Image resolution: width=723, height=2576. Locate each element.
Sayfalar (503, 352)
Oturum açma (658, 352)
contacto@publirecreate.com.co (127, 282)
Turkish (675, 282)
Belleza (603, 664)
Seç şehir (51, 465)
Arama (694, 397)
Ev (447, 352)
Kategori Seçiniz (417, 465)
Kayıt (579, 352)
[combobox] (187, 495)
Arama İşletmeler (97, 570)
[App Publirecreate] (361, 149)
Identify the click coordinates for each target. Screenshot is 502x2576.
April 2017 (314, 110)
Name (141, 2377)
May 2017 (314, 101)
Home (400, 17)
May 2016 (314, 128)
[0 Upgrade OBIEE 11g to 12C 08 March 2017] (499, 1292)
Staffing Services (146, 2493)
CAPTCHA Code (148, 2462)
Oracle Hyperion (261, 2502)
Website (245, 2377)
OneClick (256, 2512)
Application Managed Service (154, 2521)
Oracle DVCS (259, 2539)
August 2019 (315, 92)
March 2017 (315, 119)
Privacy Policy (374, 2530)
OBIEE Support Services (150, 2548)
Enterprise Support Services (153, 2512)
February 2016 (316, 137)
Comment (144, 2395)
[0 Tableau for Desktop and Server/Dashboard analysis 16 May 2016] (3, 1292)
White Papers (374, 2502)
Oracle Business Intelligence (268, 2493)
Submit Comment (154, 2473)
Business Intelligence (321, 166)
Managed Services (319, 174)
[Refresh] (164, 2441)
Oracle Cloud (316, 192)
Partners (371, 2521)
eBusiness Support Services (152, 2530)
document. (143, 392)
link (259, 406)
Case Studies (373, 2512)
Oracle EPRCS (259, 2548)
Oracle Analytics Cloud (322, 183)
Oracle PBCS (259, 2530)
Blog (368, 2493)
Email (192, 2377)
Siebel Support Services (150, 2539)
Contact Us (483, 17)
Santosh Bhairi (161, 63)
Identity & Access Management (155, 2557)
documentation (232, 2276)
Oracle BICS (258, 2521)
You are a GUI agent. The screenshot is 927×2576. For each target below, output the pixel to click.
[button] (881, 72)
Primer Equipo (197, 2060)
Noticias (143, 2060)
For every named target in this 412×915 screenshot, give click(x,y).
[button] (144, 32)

- **ABOUT THIS EXERCISE**:
Word for word, restate the lines of the listing above starting at the line with "[0 Tableau for" and ending at the line with "[button] (881, 72)", and nothing outside them.

- **ANSWER**:
[0 Tableau for Desktop and Server/Dashboard analysis 16 May 2016] (3, 1292)
White Papers (374, 2502)
Oracle Business Intelligence (268, 2493)
Submit Comment (154, 2473)
Business Intelligence (321, 166)
Managed Services (319, 174)
[Refresh] (164, 2441)
Oracle Cloud (316, 192)
Partners (371, 2521)
eBusiness Support Services (152, 2530)
document. (143, 392)
link (259, 406)
Case Studies (373, 2512)
Oracle EPRCS (259, 2548)
Oracle Analytics Cloud (322, 183)
Oracle PBCS (259, 2530)
Blog (368, 2493)
Email (192, 2377)
Siebel Support Services (150, 2539)
Contact Us (483, 17)
Santosh Bhairi (161, 63)
Identity & Access Management (155, 2557)
documentation (232, 2276)
Oracle BICS (258, 2521)
You are a GUI agent. The screenshot is 927×2576. For each target below, output the pixel to click.
[button] (881, 72)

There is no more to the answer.